**WHAT THE EXERCISE ASKS**.
Take the lines below beginning at the line that has "This screenshot has height=1148, width=1041." and stopping after the line that has "Task: Open the 編集 configuration link", and print them exactly as they are, with no other lines.

[Source data]

********

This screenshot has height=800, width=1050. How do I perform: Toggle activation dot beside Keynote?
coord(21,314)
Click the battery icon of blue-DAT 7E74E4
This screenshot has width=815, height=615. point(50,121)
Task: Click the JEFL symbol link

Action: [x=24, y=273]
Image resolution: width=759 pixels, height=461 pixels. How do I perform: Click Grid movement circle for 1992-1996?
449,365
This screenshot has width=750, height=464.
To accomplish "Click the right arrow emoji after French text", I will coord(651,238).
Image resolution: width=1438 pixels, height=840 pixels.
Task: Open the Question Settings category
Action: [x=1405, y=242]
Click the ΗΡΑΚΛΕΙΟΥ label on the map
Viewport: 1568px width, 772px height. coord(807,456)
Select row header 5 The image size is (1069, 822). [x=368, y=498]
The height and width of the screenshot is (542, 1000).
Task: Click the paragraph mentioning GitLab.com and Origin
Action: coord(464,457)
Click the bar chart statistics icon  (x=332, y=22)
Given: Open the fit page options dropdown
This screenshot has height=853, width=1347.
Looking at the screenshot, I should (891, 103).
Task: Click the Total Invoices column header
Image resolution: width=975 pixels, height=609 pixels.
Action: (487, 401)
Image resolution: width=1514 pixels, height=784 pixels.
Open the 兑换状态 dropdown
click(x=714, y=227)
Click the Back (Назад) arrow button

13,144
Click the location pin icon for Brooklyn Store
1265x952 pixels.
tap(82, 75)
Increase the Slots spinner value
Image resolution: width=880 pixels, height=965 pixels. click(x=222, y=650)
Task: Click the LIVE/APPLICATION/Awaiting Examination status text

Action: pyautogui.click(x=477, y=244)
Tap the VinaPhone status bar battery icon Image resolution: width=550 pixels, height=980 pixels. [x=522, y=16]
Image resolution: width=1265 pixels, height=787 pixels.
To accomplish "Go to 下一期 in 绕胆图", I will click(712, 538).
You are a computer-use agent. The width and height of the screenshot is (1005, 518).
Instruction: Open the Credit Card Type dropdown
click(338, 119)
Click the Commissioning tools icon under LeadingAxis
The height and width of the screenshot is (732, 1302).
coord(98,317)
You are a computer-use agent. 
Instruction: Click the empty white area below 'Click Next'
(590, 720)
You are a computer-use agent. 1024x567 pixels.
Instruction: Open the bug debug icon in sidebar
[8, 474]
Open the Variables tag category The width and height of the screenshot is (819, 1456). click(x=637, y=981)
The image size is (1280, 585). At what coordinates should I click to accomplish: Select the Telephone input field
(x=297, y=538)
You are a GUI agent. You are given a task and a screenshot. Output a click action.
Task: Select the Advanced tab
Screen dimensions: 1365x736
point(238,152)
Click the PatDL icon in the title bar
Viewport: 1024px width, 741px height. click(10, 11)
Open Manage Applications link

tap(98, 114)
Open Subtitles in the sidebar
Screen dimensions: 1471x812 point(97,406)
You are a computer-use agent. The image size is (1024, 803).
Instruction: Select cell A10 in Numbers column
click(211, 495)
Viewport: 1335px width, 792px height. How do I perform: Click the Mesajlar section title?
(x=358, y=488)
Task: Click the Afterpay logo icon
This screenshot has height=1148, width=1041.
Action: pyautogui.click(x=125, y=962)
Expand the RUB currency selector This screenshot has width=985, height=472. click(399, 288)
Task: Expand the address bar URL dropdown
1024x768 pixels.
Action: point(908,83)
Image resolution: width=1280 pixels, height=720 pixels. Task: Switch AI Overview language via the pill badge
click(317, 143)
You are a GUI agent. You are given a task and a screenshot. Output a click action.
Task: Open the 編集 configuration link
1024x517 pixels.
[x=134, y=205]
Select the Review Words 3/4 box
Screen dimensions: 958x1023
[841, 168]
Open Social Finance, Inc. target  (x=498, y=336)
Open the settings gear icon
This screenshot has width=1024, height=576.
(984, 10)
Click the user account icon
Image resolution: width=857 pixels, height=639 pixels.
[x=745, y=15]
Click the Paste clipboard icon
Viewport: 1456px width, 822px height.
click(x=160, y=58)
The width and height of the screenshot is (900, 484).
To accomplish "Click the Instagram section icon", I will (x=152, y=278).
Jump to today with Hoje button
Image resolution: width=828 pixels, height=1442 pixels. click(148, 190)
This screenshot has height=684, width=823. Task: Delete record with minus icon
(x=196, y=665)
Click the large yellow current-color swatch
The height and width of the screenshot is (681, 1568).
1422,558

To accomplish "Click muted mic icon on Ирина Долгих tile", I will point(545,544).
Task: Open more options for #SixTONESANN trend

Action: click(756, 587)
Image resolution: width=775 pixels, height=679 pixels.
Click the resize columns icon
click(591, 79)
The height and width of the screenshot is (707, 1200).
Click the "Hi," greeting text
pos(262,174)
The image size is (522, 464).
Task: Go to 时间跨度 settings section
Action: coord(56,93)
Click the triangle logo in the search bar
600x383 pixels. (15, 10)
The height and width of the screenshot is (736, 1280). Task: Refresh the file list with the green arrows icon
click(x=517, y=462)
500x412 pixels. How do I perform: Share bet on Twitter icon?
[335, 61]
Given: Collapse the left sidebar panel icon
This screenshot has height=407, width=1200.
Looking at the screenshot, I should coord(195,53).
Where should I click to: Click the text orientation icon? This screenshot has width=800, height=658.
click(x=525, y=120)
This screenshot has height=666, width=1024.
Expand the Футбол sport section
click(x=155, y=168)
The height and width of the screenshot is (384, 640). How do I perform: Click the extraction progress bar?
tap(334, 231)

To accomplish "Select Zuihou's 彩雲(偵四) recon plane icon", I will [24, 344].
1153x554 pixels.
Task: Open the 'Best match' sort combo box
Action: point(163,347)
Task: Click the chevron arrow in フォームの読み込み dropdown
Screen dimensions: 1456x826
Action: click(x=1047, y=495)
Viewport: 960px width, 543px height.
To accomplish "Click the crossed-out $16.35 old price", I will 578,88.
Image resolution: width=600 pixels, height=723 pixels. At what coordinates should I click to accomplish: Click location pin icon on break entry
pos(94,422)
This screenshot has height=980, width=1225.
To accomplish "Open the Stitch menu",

********

**RESPONSE TO THIS EXERCISE**.
This screenshot has height=1148, width=1041.
Action: pyautogui.click(x=125, y=962)
Expand the RUB currency selector This screenshot has width=985, height=472. click(399, 288)
Task: Expand the address bar URL dropdown
1024x768 pixels.
Action: point(908,83)
Image resolution: width=1280 pixels, height=720 pixels. Task: Switch AI Overview language via the pill badge
click(317, 143)
You are a GUI agent. You are given a task and a screenshot. Output a click action.
Task: Open the 編集 configuration link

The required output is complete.